Swedish geneticist Svante Paabo wins Nobel Medicine Prize
Paabo has spearheaded the development of new techniques that allowed researchers to compare the genome of modern humans and that of other hominins — the Neanderthals and Denisovans.
Swedish paleogeneticist Svante Paabo, who sequenced the genome of the Neanderthal and discovered the previously unknown hominin Denisova, has won the Nobel Medicine Prize.
"By revealing genetic differences that distinguish all living humans from extinct hominins, his discoveries provide the basis for exploring what makes us uniquely human", the Nobel committee said in a statement on Monday.
Paabo, director of the department of genetics at the Max Planck Institute for Evolutionary Anthropology, found that gene transfer had occurred from now-extinct hominins to Homo sapiens following the migration out of Africa around 70,000 years ago.
"This ancient flow of genes to present-day humans has physiological relevance today, for example affecting how our immune system reacts to infections," the jury said.
Covid-19 patients with a snippet of Neanderthal DNA run a higher risk of severe complications from the disease, Paabo reported in a 2020 study.

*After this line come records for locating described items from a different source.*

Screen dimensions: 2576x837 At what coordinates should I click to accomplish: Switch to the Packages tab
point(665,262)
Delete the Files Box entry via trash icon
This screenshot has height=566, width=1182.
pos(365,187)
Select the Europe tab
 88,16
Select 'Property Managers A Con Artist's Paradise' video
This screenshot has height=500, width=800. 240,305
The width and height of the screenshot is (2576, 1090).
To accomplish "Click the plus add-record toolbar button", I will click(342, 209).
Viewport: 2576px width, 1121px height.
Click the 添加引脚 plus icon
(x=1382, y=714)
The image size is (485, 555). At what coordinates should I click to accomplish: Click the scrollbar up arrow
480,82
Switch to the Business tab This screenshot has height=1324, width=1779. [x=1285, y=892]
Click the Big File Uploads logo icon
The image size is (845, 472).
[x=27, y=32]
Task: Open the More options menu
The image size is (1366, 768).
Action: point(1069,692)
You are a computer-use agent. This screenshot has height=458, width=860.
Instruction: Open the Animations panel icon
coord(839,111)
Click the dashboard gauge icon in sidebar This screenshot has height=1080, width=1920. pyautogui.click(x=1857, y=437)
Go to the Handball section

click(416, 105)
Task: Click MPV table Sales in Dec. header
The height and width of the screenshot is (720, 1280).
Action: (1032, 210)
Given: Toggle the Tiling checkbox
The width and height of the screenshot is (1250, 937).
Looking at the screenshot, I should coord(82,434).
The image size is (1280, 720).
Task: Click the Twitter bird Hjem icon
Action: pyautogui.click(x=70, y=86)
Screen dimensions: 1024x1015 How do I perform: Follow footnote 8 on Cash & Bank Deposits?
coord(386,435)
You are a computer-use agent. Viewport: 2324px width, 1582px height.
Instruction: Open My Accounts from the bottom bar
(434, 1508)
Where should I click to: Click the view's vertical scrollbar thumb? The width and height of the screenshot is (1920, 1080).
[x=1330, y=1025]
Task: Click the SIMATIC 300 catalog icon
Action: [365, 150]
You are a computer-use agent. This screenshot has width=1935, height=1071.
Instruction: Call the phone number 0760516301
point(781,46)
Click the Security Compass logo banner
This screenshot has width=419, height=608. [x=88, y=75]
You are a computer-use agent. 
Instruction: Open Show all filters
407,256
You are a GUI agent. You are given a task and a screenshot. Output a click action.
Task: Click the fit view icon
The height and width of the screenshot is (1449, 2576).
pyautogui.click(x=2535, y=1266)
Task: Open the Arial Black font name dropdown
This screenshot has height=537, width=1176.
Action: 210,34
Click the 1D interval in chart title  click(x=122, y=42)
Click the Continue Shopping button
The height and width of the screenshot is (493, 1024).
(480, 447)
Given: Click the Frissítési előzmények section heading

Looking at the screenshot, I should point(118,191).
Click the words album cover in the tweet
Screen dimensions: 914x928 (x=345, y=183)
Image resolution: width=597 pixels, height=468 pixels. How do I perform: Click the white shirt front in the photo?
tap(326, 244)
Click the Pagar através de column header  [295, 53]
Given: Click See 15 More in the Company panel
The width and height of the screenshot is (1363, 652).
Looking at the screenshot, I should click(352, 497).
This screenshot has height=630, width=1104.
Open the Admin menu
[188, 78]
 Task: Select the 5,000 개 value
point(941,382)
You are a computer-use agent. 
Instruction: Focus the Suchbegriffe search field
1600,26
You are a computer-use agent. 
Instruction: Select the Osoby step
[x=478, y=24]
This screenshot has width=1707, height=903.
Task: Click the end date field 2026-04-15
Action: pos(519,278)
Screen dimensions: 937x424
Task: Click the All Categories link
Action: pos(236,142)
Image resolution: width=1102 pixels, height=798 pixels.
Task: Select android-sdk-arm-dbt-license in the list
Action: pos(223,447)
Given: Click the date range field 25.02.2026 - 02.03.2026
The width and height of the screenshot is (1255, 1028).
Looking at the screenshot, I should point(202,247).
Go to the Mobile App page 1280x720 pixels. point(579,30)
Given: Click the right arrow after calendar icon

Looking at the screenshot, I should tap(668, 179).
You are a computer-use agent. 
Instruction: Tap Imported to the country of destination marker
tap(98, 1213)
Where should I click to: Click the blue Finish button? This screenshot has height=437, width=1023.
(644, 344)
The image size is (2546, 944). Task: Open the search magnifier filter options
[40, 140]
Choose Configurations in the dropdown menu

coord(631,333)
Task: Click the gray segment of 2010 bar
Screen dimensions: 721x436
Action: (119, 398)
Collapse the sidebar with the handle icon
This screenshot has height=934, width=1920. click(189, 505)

Paabo, 67, who takes home the award sum of 10 million Swedish kronor ($901,500), will receive the prize from King Carl XVI Gustaf at a formal ceremony in Stockholm on December 10, the anniversary of the 1896 death of scientist Alfred Nobel, who created the prizes in his last will and testament.
Last year, the Medicine Prize went to US pair David Julius and Ardem Patapoutian for discoveries on receptors for temperature and touch, which have been used to develop treatments for a wide range of diseases and conditions, including chronic pain.
BREAKING NEWS:
— The Nobel Prize (@NobelPrize) October 3, 2022
The 2022 #NobelPrize in Physiology or Medicine has been awarded to Svante Pääbo “for his discoveries concerning the genomes of extinct hominins and human evolution.” pic.twitter.com/fGFYYnCO6J
Nobel week
The Nobel season continues this week with the announcement of the winners of the Physics Prize on Tuesday and the Chemistry Prize on Wednesday.
They will be followed by the much-anticipated prizes for Literature on Thursday and Peace on Friday, while the Economics Prize winds things up on Monday (October 10).
For the Literature Prize on Thursday, literary critics told AFP they thought the Swedish Academy may go for a more mainstream author this year, after selecting lesser-known writers the past two years.
Last year, Tanzanian author Abdulrazak Gurnah won, while US poet Louise Gluck was crowned in 2020.
But it is the Peace Prize that is expected to hold special significance this year amid the Russian offensive against Ukraine.
Last year, Russian journalist Dmitry Muratov won the prize together with his Philippine colleague Maria Ressa in the name of freedom of expression.